Artikel:
'''
Insiden Natuna dan Nasionalisme di Mata Seorang Tionghoa

avatar


Sumber Foto : wikipedia, okezone, tirto.id, infobudaya.net

Artikel ini pernah tayang di Kompasiana

Sebetulnya saya agak enggan menulis ini, tapi setelah melalui perenungan beberapa hari akhirnya saya memutuskan untuk menulisnya dan mempublikasikannya.

Saya merasa ragu apakah nantinya tulisan ini termasuk tulisan sensitif yang berkaitan dengan SARA (suku, ras dan agama) atau tidak, akan tetapi saya hanya bisa menyerahkan penilaian tersebut kepada admin Kompasiana, Kompasianer dan pembaca umum.

Topik yang saya tulis ini sebenarnya sudah saya pendam selama bertahun-tahun dan berdasarkan pengalaman dari semenjak masa kecil. Sebenarnya hal ini tabu bila diungkapkan ketika pada masa Orde Baru berkuasa.

Di awal hari-hari setelah melewati titik tahun baru 2020, kira-kira jam dua pagi, sebuah pesan Whatsapp menganggu tidur saya. Setelah saya lihat pesan itu ternyata dari seorang teman yang lagi memikirkan insiden yang terjadi di perairan laut Natuna. Dalam pesannya dia khawatir insiden pelanggaran ZEE (Zona Ekonomi Eksklusif) perairan laut Natuna oleh kapal nelayan China yang dikawal oleh Coast Guard-nya berimplikasi pada permasalahan konflik horisontal internal (dalam hal ini masalah SARA) di kalangan masyarakat Indonesia.

Teman saya yang satu ini takut nantinya keturunan Tionghoa di Indonesia akan kena imbas masalah insiden Natuna tersebut bila terjadi insiden konflik senjata antara TNI AL dan Coast Guard China.

Menurut teman saya yang satu ini (seorang keturunan Tionghoa), ditakutkan akan timbul konflik horisontal yang menyalahkan etnis Tionghoa. Dengan tenang saya menjawab pesannya dengan kalimat yang menenangkannya.
'''
Petunjuk 1:
Apakah setiap pernyataan berikut sesuai dengan artikel? Jawab ya atau tidak dan kutip kata-kata artikel yang menentukannya. (a) Pesan WhatsApp dari teman penulis masuk sekitar pukul dua pagi. (b) Menurut artikel, tulisan ini pernah tayang di tirto.id. (c) Penulis membalas pesan temannya dengan panik.
Petunjuk 2:
Sebutkan semua sumber foto yang dicantumkan dalam artikel.
Petunjuk 3:
Tuliskan kembali bagian artikel di antara "Di awal hari-hari" dan "Coast Guard China.", termasuk kedua bagian itu.

Daftar Data:
'''
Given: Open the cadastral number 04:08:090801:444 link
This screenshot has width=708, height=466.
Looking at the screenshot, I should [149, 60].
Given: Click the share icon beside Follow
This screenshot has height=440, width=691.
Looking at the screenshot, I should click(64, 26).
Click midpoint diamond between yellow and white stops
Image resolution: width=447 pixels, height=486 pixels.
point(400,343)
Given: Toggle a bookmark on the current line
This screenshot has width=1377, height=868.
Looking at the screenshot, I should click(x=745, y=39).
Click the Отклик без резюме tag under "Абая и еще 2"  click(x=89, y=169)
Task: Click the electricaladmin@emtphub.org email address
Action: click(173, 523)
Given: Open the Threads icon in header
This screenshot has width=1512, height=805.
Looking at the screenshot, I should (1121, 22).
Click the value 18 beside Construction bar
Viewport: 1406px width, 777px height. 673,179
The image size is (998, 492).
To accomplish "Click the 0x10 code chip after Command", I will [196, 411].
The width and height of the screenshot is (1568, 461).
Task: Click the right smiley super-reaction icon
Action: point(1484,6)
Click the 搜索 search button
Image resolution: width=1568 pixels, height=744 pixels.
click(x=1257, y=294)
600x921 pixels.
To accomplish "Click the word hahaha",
'''
Keluaran yang Diharapkan 1:
(a) Ya: "kira-kira jam dua pagi, sebuah pesan Whatsapp menganggu tidur saya"
(b) Tidak: "Artikel ini pernah tayang di Kompasiana"
(c) Tidak: "Dengan tenang saya menjawab pesannya dengan kalimat yang menenangkannya."

Keluaran yang Diharapkan 2:
wikipedia, okezone, tirto.id, infobudaya.net

Keluaran yang Diharapkan 3:
Di awal hari-hari setelah melewati titik tahun baru 2020, kira-kira jam dua pagi, sebuah pesan Whatsapp menganggu tidur saya. Setelah saya lihat pesan itu ternyata dari seorang teman yang lagi memikirkan insiden yang terjadi di perairan laut Natuna. Dalam pesannya dia khawatir insiden pelanggaran ZEE (Zona Ekonomi Eksklusif) perairan laut Natuna oleh kapal nelayan China yang dikawal oleh Coast Guard-nya berimplikasi pada permasalahan konflik horisontal internal (dalam hal ini masalah SARA) di kalangan masyarakat Indonesia.

Teman saya yang satu ini takut nantinya keturunan Tionghoa di Indonesia akan kena imbas masalah insiden Natuna tersebut bila terjadi insiden konflik senjata antara TNI AL dan Coast Guard China.